Better to fail fast than cascade.
"""
def __init__(self, max_latency_ms=100, window_seconds=10):
self.max_latency = max_latency_ms
self.latencies = deque(maxlen=1000)
self.rejection_rate = 0.0
def should_accept(self) -> bool:
if self.rejection_rate > 0:
if random.random() < self.rejection_rate:
return False
return True
def record_latency(self, latency_ms: float):
self.latencies.append(latency_ms)
self._update_rejection_rate()
def _update_rejection_rate(self):
if len(self.latencies) < 100:
return
avg_latency = sum(self.latencies) / len(self.latencies)

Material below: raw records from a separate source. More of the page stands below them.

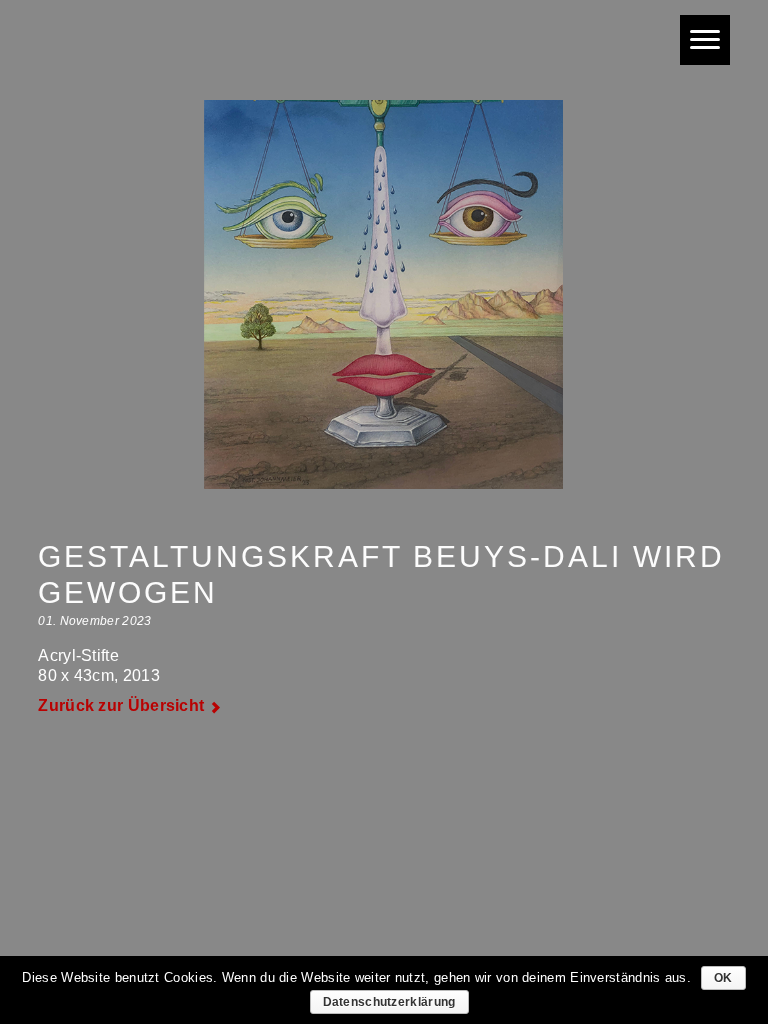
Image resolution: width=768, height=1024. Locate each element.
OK (723, 978)
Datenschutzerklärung (389, 1002)
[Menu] (705, 40)
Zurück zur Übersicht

if avg_latency > self.max_latency * 2:
self.rejection_rate = min(0.9, self.rejection_rate + 0.1)
elif avg_latency < self.max_latency:
self.rejection_rate = max(0.0, self.rejection_rate - 0.05)
# Usage in middleware
load_shedder = AdaptiveLoadShedder()
@app.middleware
def load_shedding_middleware(request):
if not load_shedder.should_accept():
return Response(status=503, body="Service overloaded")
start = time.time()
response = handle_request(request)
load_shedder.record_latency((time.time() - start) * 1000)
return response
Layer 5: Graceful Degradation
class OrderService:
def create_order(self, order_data):
# Essential: Must succeed
order = self.save_order(order_data)
payment = self.process_payment(order)
# Non-essential: Can fail gracefully
try:
recommendations = self.get_recommendations(order)
except ServiceUnavailableError:
recommendations = [] # Empty is OK
try:
self.send_confirmation_email(order)
except ServiceUnavailableError:
self.queue_email_for_later(order) # Async retry
try:
self.update_analytics(order)
except:
pass # Analytics can be reconstructed later
return OrderResponse(order, recommendations)
Architecture Patterns
resilience_patterns:
per_service:
- Circuit breaker (per dependency)
- Bulkhead (isolated thread/connection pools)
- Timeout (connect, read, write)
- Retry with backoff
per_request:
- Load shedding
- Rate limiting
- Request hedging (for reads)
infrastructure:
- Health checks (liveness + readiness)
- Auto-scaling
- Canary deployments
- Feature flags for quick disable
Monitoring for Early Detection
# Prometheus alerts
groups:
- name: cascade_early_warning
rules:
- alert: LatencySpike
expr: histogram_quantile(0.99, rate(http_request_duration_seconds_bucket[1m])) > 1
for: 30s
labels:
severity: warning
annotations:
summary: "P99 latency spike - potential cascade starting"
- alert: ErrorRateSpike
expr: rate(http_requests_total{status=~"5.."}[1m]) / rate(http_requests_total[1m]) > 0.1
for: 30s
labels:
severity: critical
- alert: ConnectionPoolExhaustion
expr: hikari_connections_active / hikari_connections_max > 0.9
for: 1m
labels:
severity: critical
- alert: ThreadPoolExhaustion
expr: executor_pool_size_threads / executor_pool_max_threads > 0.9
for: 1m
labels:
severity: critical
Key Takeaways
- Timeouts are mandatory - No timeout = potential cascade
- Circuit breakers at every boundary - Fail fast, not slow
- Bulkheads isolate failures - One dependency shouldn't kill everything
- Load shed when overloaded - 503 is better than cascade
- Rollback is not enough - Need to clear blocked resources
- Monitor connection/thread pools - They're the canary
Golden rule: Design every service assuming its dependencies will fail, and that it will fail for its dependents.